Commentary

Just An Online Minute... Cookie Monster Haunts Ad:Tech

If the throngs of Ad:Tech exhibitors and record number of attendees--more than 8,000--made anything clear this week, it's that online marketing is continuing to gain momentum.

But the buzz about online advertising wasn't unfailingly positive. At least two separate panels at the conference dealt with what many view as an alarming trend--the growing consumer rebellion against cookies.

Users are deleting their cookies, especially the third-party cookies placed on their browsers by ad companies that can track users as they go to various sites. One study by JupiterResearch this spring showed that around four in 10 users delete cookies at least monthly; other studies have reached similar conclusions.

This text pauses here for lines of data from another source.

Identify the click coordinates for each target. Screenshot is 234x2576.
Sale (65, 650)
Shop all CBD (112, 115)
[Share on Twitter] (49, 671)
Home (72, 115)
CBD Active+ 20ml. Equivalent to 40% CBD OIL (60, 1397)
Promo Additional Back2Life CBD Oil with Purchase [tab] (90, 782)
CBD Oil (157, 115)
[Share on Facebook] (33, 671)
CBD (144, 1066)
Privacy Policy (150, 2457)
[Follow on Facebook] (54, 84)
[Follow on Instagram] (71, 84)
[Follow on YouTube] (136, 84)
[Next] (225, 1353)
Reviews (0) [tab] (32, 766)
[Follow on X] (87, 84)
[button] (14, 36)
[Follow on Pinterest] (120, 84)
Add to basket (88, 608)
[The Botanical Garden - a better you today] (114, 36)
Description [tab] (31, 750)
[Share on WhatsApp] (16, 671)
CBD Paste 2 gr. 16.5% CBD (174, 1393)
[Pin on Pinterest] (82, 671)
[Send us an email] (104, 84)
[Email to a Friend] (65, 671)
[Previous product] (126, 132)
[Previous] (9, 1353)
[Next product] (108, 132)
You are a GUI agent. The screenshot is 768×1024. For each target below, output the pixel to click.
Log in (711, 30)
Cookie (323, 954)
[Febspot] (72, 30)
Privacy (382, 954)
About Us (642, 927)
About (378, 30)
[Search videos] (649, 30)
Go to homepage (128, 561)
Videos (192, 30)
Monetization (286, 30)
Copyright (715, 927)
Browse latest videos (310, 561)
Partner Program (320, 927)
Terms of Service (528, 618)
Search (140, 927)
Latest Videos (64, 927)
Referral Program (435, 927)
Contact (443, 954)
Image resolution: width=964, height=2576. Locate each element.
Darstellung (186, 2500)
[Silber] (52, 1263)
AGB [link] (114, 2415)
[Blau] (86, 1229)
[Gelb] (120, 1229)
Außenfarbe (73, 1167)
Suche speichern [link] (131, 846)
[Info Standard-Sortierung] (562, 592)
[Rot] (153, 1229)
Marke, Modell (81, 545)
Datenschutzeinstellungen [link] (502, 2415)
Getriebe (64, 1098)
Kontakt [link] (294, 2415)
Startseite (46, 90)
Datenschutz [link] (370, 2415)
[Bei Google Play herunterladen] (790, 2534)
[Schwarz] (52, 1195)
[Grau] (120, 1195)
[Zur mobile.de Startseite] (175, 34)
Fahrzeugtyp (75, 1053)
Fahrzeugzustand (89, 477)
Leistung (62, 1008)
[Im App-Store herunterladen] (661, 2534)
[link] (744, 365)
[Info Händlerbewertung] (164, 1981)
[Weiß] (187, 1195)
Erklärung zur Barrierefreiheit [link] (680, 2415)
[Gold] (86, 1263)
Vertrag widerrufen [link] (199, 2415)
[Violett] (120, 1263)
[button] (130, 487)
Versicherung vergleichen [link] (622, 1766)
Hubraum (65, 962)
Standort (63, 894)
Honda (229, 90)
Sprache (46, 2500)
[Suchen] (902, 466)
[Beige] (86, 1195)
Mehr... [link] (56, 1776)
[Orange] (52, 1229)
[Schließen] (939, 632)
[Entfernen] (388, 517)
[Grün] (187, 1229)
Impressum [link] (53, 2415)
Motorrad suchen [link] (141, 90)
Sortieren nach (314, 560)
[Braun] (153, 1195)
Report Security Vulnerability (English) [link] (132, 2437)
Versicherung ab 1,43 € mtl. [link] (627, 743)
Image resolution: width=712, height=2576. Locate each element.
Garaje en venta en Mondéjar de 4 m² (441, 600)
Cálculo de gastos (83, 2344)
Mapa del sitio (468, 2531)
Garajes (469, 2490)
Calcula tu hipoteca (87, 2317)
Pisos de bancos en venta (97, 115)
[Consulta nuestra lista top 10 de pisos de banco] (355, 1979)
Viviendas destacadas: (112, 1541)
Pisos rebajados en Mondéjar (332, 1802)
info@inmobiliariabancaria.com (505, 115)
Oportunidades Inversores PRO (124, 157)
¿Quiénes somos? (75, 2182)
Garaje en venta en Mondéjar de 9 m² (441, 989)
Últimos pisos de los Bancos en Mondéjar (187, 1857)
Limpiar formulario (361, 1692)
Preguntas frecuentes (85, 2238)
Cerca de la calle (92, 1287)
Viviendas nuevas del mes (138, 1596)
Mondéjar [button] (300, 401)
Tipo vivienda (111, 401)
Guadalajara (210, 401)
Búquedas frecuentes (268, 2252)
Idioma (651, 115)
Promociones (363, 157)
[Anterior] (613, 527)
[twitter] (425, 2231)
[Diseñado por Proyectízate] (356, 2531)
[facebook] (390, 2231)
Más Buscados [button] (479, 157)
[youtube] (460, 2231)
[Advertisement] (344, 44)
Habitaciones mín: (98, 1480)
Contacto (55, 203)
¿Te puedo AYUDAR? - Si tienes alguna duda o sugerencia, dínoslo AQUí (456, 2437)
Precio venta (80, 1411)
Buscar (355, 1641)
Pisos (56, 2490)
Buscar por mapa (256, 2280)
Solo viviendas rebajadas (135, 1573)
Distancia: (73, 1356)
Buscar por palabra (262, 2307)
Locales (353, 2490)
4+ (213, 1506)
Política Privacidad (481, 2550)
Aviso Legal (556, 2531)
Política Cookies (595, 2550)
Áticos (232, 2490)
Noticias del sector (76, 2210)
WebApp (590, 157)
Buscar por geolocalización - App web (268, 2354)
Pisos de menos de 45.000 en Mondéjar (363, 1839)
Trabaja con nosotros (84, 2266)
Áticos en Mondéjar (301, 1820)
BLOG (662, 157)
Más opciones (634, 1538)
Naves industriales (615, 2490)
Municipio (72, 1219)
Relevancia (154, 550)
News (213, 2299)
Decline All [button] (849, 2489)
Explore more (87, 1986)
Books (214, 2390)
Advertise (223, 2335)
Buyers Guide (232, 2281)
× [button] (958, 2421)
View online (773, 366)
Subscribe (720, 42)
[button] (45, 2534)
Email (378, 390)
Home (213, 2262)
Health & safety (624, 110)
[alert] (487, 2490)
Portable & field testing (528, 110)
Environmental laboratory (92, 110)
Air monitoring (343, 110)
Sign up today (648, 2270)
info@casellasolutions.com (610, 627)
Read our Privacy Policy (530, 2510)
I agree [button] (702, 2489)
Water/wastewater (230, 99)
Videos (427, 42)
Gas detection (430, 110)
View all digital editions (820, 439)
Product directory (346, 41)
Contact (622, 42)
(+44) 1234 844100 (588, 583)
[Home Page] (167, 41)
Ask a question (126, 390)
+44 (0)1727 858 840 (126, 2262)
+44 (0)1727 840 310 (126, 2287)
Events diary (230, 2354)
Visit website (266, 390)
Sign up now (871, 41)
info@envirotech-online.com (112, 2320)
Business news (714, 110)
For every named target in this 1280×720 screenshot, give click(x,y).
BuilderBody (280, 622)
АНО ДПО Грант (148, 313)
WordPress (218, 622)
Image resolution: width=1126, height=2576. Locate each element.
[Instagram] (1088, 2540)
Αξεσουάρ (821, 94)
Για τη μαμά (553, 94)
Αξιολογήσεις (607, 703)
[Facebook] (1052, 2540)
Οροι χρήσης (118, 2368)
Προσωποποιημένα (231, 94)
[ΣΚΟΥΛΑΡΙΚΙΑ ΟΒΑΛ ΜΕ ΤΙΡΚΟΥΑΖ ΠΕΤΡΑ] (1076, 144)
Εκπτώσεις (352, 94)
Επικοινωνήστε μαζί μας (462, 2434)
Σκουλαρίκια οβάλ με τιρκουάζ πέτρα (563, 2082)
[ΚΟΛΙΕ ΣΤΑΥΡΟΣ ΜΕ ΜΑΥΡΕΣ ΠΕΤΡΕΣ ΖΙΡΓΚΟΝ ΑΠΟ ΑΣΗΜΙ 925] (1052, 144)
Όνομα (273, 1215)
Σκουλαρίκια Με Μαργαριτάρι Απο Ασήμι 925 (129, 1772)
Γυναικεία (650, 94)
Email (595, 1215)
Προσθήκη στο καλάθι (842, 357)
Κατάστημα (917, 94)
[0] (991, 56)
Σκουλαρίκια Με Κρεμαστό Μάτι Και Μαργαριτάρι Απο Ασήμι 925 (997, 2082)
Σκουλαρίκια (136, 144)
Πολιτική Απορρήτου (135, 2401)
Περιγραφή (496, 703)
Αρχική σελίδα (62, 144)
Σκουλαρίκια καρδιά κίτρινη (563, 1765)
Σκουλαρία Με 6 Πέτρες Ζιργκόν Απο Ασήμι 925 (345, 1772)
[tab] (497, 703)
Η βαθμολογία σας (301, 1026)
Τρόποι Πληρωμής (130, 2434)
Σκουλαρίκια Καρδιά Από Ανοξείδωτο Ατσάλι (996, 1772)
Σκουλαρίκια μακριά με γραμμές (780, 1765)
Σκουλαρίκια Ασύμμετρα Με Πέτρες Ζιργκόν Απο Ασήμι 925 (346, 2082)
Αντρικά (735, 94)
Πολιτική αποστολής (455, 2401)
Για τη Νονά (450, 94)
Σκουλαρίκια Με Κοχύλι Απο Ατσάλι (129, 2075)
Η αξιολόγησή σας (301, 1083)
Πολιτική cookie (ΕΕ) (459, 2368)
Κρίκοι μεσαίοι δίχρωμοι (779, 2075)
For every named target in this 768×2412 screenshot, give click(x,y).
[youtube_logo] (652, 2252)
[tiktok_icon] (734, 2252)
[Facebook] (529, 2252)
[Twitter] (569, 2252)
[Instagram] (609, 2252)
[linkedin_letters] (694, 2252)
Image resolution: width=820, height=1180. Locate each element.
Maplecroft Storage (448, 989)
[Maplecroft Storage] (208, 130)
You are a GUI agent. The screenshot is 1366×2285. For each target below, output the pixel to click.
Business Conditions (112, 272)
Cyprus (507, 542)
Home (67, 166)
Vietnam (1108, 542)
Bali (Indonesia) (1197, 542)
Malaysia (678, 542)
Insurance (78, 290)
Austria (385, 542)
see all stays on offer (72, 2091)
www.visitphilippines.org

Cookie deletions potentially play havoc with measurement metrics, leaving ad-serving companies no way of knowing how many times visitors have been shown particular ads. The erasures also can make behavioral targeting impossible; if users reject the cookies that monitor which pages they're viewing, it's harder to figure out which user is interested in which kind of product.

These prospects naturally make some industry execs very nervous. "If, all of a sudden, everyone starts deleting cookies, all of your reach and frequency measures go away," Young-Bean Song, director of analytics, Atlas Institute, said at one panel discussion.

Some say it's the spyware removal companies that are at fault, for giving cookies a bad reputation. Not only do many software programs remove third-party cookies, but they also flag them as threats--in effect, giving cookies negative publicity.

Other marketing execs are blaming themselves, saying that consumers are deleting cookies because the advertising world hasn't done enough PR to give cookies a good reputation.

What seems lost on many industry insiders, however, is that the issue goes beyond public relations. "There's a basic value proposition problem," Ari Schwartz, associate director at the Center for Democracy and Technology, said at the conference. "Unfortunately, individuals don't act on behalf of the communal good in the marketplace."

As things are, consumers have no real reason to keep third-party cookies. Unlike first-party cookies--which remember users' names, passwords and preferences--third-party cookies don't make life any easier for consumers in any obvious way.